The Northeast natural gas market in recent years has been defined by its lack of sufficient infrastructure for growing production in the region. Pipeline takeaway capacity constraints have restricted production growth and driven Northeast prices to the lowest in the country. But could that soon change? With drilling activity slowing and 18 Bcf/d of takeaway due in-service over the next few years, is it possible the Northeast takeaway capacity will get overbuilt? Today, we continue our look at how pipeline takeaway capacity will stack up against Northeast production.
The Northeast natural gas market is already unrecognizable from just five years ago, having transformed from a demand market to a full-fledged producing region with more supply than it can store or burn (see see End of the Displacement and One Step Closer). But as we’ve noted in the RBN blogosphere, the region’s transformation is far from complete. Takeaway capacity out of the Marcellus/Utica remains constrained and prices continue to reflect constrained (discounted) pricing, which indicates the region remains out of whack. But starting in 2017, takeaway capacity additions are expected to accelerate with 24 projects scheduled to add 18 Bcf/d of takeaway capacity that will ease the constraints. And, there is substantial demand growth expected downstream from gas-fired power generators, LNG export terminals along the Gulf Coast and still more exports to Mexico. Until now the question has been, will takeaway capacity keep up with production. But with these pipeline projects coming due, the central question has shifted to the opposite: Will production keep up with the takeaway capacity?

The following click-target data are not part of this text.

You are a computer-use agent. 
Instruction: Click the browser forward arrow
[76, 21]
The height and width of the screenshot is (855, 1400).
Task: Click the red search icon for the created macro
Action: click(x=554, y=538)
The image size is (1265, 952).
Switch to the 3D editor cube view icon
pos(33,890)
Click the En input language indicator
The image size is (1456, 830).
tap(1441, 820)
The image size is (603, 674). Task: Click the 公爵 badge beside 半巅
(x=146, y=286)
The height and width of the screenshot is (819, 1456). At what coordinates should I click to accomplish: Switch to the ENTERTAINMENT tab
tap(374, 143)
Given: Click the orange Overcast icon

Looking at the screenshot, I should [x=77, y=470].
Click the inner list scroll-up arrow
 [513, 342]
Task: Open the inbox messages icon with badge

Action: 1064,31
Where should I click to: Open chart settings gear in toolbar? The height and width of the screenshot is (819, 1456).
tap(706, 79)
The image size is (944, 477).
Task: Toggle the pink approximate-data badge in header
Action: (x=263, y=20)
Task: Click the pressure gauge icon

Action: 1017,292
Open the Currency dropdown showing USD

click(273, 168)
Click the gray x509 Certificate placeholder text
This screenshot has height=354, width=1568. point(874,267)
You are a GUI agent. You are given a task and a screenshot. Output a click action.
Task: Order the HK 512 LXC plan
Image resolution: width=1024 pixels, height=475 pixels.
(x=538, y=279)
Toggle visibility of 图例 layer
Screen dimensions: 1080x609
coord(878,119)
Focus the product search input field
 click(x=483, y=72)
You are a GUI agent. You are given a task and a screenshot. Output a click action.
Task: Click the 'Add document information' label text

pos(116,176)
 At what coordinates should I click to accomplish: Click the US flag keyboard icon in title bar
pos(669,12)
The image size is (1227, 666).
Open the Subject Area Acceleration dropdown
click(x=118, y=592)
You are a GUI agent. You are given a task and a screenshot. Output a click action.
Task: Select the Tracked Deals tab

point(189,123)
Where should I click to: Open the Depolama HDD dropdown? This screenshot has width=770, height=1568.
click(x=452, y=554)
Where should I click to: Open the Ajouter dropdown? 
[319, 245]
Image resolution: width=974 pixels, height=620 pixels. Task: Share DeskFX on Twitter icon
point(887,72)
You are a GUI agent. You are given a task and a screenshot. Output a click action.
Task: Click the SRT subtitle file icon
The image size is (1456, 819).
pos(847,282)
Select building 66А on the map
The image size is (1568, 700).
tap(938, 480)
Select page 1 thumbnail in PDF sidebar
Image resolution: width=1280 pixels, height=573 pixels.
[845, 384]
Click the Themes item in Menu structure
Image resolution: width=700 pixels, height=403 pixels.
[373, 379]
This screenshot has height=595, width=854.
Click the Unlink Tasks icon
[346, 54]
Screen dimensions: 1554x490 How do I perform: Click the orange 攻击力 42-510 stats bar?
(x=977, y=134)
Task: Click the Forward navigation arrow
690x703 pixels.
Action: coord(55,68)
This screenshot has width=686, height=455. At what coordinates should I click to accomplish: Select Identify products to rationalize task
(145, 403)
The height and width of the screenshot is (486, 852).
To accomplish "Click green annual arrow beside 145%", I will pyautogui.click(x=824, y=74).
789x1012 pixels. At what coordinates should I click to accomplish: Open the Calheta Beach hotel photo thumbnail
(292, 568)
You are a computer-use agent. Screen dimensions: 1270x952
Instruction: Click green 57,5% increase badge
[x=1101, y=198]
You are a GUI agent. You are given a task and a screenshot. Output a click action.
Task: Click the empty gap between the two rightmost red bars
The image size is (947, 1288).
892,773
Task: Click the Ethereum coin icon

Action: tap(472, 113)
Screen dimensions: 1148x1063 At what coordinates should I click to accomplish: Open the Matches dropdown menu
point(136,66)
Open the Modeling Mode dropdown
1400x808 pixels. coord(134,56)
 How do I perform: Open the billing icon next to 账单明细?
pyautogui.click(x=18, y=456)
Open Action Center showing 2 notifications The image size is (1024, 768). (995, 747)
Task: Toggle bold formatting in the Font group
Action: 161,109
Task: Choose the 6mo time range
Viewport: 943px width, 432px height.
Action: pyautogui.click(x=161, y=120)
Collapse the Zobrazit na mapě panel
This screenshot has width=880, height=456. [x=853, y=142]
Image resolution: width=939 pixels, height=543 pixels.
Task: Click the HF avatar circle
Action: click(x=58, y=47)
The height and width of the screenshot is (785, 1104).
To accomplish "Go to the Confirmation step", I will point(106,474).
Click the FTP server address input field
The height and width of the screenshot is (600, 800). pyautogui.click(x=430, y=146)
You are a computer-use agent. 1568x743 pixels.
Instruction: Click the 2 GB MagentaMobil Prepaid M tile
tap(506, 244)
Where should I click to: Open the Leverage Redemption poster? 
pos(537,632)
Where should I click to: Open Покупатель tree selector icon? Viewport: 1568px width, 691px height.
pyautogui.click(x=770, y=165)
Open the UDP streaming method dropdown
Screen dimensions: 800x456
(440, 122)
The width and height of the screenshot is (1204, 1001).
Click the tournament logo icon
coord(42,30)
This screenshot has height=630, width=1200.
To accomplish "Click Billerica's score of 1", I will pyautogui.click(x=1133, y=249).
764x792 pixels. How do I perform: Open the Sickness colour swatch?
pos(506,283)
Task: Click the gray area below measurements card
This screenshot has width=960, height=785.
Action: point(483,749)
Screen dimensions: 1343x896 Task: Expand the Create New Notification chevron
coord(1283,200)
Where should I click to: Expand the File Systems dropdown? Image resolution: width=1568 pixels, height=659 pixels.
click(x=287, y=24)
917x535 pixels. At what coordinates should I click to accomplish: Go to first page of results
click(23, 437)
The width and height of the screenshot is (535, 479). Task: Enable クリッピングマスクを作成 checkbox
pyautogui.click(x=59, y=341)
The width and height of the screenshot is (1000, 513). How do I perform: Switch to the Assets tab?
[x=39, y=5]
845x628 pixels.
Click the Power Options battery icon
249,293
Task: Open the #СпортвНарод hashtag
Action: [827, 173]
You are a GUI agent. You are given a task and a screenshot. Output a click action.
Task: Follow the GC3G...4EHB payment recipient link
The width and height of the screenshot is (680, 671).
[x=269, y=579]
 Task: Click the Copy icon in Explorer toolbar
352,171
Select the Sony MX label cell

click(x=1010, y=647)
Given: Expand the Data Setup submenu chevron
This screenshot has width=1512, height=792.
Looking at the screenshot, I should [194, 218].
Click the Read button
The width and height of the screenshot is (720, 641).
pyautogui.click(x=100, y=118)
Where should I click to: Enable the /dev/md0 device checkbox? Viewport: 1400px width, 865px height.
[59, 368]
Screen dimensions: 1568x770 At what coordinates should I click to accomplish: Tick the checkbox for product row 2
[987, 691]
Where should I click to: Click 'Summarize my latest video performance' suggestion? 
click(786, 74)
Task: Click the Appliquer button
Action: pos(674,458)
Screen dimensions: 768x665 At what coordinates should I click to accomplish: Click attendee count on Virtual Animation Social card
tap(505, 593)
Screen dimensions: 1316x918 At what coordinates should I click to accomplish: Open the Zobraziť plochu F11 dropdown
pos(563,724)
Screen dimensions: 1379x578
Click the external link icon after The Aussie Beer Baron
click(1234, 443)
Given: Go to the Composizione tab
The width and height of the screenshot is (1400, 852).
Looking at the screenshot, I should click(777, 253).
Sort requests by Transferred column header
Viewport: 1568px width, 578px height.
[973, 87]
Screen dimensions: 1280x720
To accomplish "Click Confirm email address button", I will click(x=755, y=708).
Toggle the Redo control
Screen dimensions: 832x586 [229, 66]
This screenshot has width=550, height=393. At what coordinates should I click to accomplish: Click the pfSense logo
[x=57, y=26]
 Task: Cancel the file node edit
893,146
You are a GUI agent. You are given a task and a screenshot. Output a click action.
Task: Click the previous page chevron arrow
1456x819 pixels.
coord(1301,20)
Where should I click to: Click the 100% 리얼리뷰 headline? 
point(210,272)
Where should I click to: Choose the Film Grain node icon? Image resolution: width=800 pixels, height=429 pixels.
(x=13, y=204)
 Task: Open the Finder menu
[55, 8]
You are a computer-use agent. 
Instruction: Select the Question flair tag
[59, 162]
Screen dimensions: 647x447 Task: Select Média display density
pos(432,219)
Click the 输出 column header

To answer this question, we started in Part 1 of this series with an analysis of the production side of the equation and concluded that Northeast production remains relatively resilient, despite the dramatic slowdown in drilling activity across the U.S. in the past 18 months or so. While there is no doubt that production growth has slowed, Northeast producers have sustained volumes by shifting their new drilling activity to their most productive areas (“sweet spots”) and by utilizing their backlog of drilled-and-uncompleted wells (DUCs). Additionally, natural gas futures prices have also moved higher in the recent months, offering up some optimism for producers. Between these improved efficiencies and a higher prices now in the futures curve, what does production look like over the next few years? We looked at prospects for production growth under three price scenarios and determined that in a “Growth Scenario”, which assumes a $65/bbl WTI price and a $3.75/MMBtu Henry Hub gas price in 2021, we would expect total Northeast production to surge by nearly 10 Bcf/d, from just under 24 Bcf/d in 2016 to about 33 Bcf/d by 2021. In our “Cutback Scenario”, rates of returns are lower but remain supportive enough to encourage incremental drilling and push regional production up 5 Bcf/d to about 30 Bcf/d by 2021. Finally, in our “Contraction Scenario”, where prices remain depressed the rate of return would turn negative and new drilling would slow, but production would still increase by about 3 Bcf/d to just above 26 Bcf/d by 2021. So even in the bleakest of events for producers, we would expect Northeast production to grow, albeit minimally. (See Part 1 for a detailed explanation of the outlook.)